Negli ultimi due anni l’Italia ha visto una vera e propria corsa agli impianti di biometano, sostenuta dai fondi del PNRR: 1,73 miliardi di euro da utilizzare entro il 2026. Un flusso di denaro che ha spinto il settore, ma che non ha risolto le contraddizioni di questa tecnologia. Il biometano viene presentato come energia “verde”, parte integrante della transizione ecologica. In realtà, molti esperti segnalano che la produzione ha costi elevati, resa energetica bassa e un impatto ambientale non trascurabile, a cominciare dalle emissioni prodotte nel ciclo di lavorazione e trasporto.
Il progetto pensato per Pesaro, se davvero venisse presentato al Ministero per una nuova Valutazione di Impatto Ambientale, complicherebbe ulteriormente le cose. Il biogas, ottenuto da scarti agricoli e rifiuti organici, deve essere raffinato per diventare biometano. Questo biometano verrebbe poi trasportato da Vasto a Pesaro per essere liquefatto, in un processo che richiede impianti aggiuntivi, consumi energetici significativi e nuove strutture logistiche. Una catena che appare assolutamente antieconomica, soprattutto se si considera che sul mercato internazionale il GNL è già disponibile in forma liquefatta, prodotto in grandi impianti con economie di scala che ne abbattono i costi unitari.
A rendere ancora più fragile la proposta è il rischio industriale. “Che si tratti di GNL o di biometano liquefatto – proseguono gli attivisti – la pericolosità rimane: perdite criogeniche, incendi, dispersioni. Elementi che il CTR aveva già giudicato incompatibili con un quartiere urbano così vicino. Senza contare i mezzi pesanti, i trasporti continui, il traffico aggiuntivo: un carico che graverebbe sulla città e sull’ambiente, senza un reale beneficio energetico o economico”.
I numeri parlano chiaro. In Italia sono attivi appena 115 impianti collegati alla rete, con una produzione di circa 570 milioni di metri cubi annui: un volume che copre a malapena un decimo dell’obiettivo fissato al 2030, cioè 5,7 miliardi di metri cubi. Sono impianti che, inoltre, sembrano non avere alcuna potenzialità sotto l’aspetto economico, perché offrono un prodotto molto al di sopra dei costi di mercato e non si vede come le relative tecnologie possano essere rese più efficienti. Nel frattempo, i costi crescono e le comunità locali protestano. Pesaro si ritroverebbe così a pagare un prezzo altissimo per ospitare un progetto che si inserisce in un contesto nazionale già zoppicante.
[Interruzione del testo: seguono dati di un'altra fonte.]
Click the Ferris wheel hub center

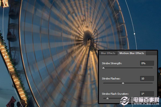click(x=89, y=39)
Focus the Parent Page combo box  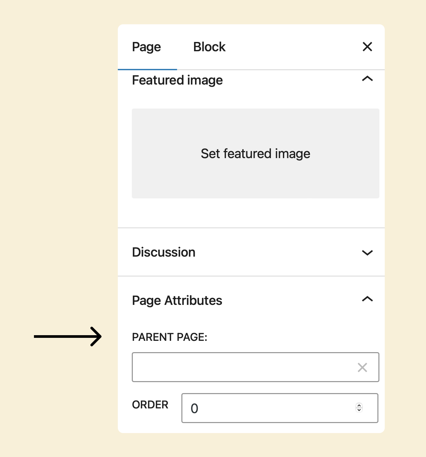point(256,367)
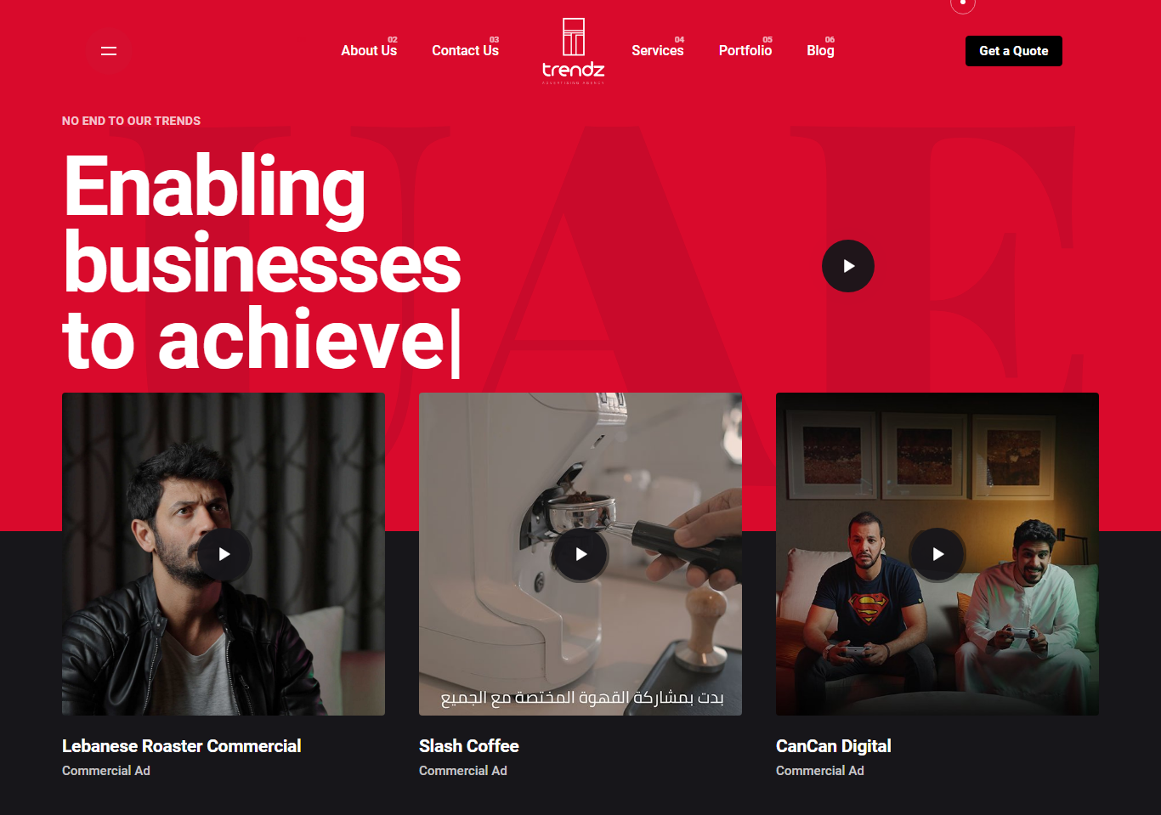Click the Get a Quote button
1161x815 pixels.
pos(1014,51)
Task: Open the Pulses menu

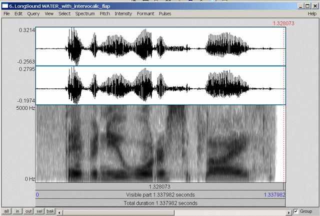Action: pos(165,13)
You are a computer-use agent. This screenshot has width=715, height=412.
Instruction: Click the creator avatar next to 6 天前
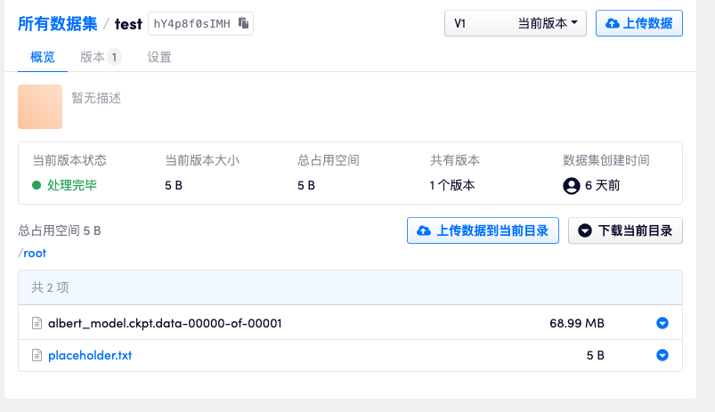(572, 186)
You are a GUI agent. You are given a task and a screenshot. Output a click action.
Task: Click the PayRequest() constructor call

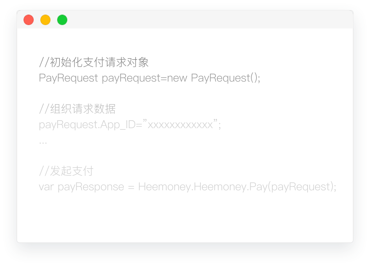coord(224,78)
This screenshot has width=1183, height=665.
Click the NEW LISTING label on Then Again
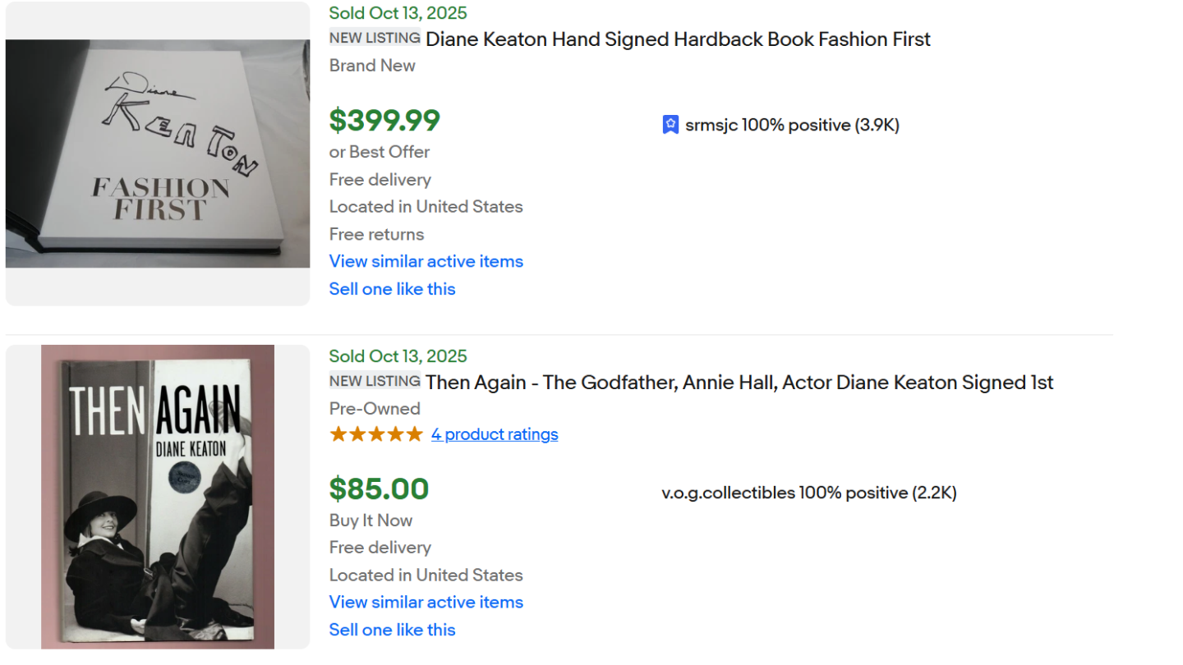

Il rischio, insomma, è che quella del biometano sia solo una “nuova scatola” per un progetto vecchio e già fallito. Una scatola costosa, ingombrante, che mette in pericolo l’ambiente e la salute di una comunità. La città ha già visto respingere la prima proposta, giudicata incompatibile con le regole di sicurezza. “Ripresentarla con un nuovo nome non cambia i problemi di fondo – concludono Malini e Sperindei – perché resta un’operazione insostenibile, economicamente fragile e ambientalmente rischiosa.